Giurgola Raffaele, Antenna Antoniana, 1931, bronzo, marmo,
Monteroni-Via Mazzini-1935-07.05 – Monteroni-Bari
Nello stesso anno si trasferì a Napoli dove frequentò il Regio Istituto di Belle Arti e l’Accademia, seguendo i corsi speciali di Scultura di Achille D’Orsi. Tra il 1922 e il 1928 partecipò a numerose esposizioni organizzate a Napoli, Roma, Bari, Gallipoli e Lecce. Nel 1925 si perfezionò a Napoli sotto la guida di Luigi De Luca, distinguendosi tra gli studenti più dotati e fu meritevole di una borsa di studio, messa in palio dal Ministero della Pubblica Istruzione.
Giurgola Raffaele, Monumento ai caduti, 1923, bronzo,
Monteroni-P.tta Conti Romano-1927-09.09 – Arnesano-Leuca
Il suo talento gli assicurò un viaggio premio che nel 1925 lo portò a Parigi, insieme ad Antonio Mazzotta, un altro giovane scultore di origini leccesi. Raffaele Giurgola, durante il periodo fascista, ricevette da parte delle amministrazioni comunali salentine numerose committenze pubbliche che miravano a celebrare i caduti della Prima Guerra Mondiale. Nel 1931 fu chiamato a far parte del Direttivo Provinciale di Belle Arti Applicate all’Industria insieme ad Agesilao Flora, Almo Mercanti, Geremia Re e Antonio Mazzotta.
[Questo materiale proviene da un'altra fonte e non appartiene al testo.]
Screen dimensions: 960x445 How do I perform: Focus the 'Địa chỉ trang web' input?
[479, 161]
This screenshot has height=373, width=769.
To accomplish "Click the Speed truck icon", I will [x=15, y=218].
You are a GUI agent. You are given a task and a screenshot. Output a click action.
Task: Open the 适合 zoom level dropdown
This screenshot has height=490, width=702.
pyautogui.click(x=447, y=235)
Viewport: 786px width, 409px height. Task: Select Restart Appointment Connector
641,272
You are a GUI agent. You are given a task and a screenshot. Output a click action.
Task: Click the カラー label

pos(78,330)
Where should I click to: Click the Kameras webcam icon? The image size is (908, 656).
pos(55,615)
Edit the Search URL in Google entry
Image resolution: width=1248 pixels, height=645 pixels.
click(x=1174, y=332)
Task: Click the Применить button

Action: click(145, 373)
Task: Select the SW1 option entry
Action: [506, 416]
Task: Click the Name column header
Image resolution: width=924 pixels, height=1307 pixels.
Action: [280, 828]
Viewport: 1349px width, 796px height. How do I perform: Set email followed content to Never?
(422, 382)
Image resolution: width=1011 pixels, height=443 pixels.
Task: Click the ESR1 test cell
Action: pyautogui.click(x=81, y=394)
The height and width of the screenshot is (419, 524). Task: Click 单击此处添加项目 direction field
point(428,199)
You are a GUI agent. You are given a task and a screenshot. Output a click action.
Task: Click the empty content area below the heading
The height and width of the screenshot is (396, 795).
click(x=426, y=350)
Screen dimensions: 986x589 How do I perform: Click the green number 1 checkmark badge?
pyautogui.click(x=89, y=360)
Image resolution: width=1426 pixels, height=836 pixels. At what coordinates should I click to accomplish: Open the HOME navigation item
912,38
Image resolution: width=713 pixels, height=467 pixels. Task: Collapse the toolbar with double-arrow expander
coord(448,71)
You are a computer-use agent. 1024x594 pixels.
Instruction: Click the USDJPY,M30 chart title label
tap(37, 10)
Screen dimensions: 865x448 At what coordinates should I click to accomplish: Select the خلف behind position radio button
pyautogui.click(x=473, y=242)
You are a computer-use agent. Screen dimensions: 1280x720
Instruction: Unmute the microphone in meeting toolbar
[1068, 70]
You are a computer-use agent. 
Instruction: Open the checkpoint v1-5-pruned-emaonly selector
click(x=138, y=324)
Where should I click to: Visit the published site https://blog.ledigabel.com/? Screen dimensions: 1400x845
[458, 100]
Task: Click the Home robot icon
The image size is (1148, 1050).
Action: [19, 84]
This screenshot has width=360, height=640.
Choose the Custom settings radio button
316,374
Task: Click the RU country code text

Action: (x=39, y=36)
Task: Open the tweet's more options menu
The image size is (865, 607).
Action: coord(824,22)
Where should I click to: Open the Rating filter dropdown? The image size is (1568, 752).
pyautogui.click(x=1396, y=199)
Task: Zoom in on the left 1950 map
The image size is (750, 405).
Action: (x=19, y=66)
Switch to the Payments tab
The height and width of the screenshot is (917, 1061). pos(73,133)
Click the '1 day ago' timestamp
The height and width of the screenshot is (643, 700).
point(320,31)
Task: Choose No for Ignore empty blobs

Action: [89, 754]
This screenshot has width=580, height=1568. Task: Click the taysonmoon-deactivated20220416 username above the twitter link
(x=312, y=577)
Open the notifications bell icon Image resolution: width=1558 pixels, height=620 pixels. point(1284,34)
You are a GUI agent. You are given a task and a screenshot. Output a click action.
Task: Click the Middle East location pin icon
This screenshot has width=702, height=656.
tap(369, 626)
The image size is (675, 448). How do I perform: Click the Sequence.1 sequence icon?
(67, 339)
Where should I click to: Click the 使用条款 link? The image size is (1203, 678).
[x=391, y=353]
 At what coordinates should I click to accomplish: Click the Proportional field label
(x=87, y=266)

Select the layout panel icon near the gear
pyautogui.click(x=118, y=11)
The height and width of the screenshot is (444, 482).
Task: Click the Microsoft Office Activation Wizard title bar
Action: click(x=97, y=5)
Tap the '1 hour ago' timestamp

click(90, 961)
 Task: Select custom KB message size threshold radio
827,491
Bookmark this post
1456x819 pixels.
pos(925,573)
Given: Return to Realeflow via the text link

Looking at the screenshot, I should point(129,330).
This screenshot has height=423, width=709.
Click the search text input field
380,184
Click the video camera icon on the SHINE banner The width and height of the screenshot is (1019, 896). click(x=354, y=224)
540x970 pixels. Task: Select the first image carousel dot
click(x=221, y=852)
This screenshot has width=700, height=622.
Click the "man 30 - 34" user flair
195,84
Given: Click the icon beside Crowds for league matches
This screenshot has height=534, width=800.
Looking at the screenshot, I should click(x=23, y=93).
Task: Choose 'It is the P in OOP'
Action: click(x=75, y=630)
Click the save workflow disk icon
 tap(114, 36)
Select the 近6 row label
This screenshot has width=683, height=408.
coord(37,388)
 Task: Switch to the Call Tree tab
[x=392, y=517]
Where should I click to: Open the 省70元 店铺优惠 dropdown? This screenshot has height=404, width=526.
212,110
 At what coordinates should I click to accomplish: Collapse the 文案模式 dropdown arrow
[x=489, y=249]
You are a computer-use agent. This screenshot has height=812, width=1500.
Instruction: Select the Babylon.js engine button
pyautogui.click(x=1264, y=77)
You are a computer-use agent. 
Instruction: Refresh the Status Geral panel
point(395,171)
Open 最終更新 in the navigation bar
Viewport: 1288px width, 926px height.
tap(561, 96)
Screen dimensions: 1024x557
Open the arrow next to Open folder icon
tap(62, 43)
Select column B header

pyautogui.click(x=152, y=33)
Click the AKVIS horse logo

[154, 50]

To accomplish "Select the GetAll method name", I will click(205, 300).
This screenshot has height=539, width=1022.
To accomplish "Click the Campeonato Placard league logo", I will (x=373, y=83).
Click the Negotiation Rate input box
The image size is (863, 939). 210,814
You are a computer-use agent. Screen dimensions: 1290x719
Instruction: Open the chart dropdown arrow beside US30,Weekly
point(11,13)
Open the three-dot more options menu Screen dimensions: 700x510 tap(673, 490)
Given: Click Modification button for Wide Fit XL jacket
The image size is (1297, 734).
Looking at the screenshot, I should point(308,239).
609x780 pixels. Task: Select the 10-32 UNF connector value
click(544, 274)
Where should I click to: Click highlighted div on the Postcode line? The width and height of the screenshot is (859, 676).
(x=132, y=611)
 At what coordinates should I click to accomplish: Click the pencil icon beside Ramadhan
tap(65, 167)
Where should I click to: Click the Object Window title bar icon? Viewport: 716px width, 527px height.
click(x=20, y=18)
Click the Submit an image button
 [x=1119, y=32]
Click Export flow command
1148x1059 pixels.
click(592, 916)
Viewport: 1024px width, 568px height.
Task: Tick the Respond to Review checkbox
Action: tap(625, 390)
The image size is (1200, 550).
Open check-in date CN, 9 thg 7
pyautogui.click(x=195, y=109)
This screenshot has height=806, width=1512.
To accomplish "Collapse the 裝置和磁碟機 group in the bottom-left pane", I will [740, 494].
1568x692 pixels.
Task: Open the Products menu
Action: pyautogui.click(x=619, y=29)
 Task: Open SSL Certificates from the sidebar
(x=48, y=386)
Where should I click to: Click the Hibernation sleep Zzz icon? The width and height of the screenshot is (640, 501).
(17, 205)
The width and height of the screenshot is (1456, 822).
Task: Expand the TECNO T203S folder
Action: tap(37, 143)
Nel 1935 fu nominato Direttore della Scuola d’Arte di Chiavari, ma rifiutò l’incarico, preferendo l’insegnamento presso la Règia Scuola Artistica Industriale di Lecce, dove insegnò fino al 1949.
Reduce, 1949, Terracotta, cm. 35x20x22-Bari Piancoteca Prov.
Negli anni che seguirono, pur continuando ad insegnare nella scuola, ottenne numerose commissioni di monumenti celebrativi che attestarono l’apprezzamento dei conterranei per la scultura; apparendo così come l’erede naturale di Antonio Bortone. Nel periodo post-fascista, per ovvie ragioni, visse nell’isolamento, ma non disdegnò di partecipare a qualificate e importanti esposizioni di carattere nazionale come la Quadriennale Nazionale d’Arte di Roma del 1948 e del 1951, che si tenne nel Palazzo delle Esposizioni e il VI Premio Nazionale di Pittura Golfo della Spezia del 1954.
Giurgola Raffaele, Spes, Marmo, Monteroni-Cimitero-Cappella Carretti-Nicolini
Lo scultore salentino morì a Lecce nel 1970. Nel 2010 è stata dedicata una mostra retrospettiva a Raffaele e a il nipote Giuseppe Giurgola presso la Chiesa di San Sebastiano in Lecce, esposizione curata da Luciana Palmieri e Lucio Galante. Raffaele Giurgola fu anche un apprezzato pittore e predilesse i temi floreali, solo di rado trattò il paesaggio e la figura.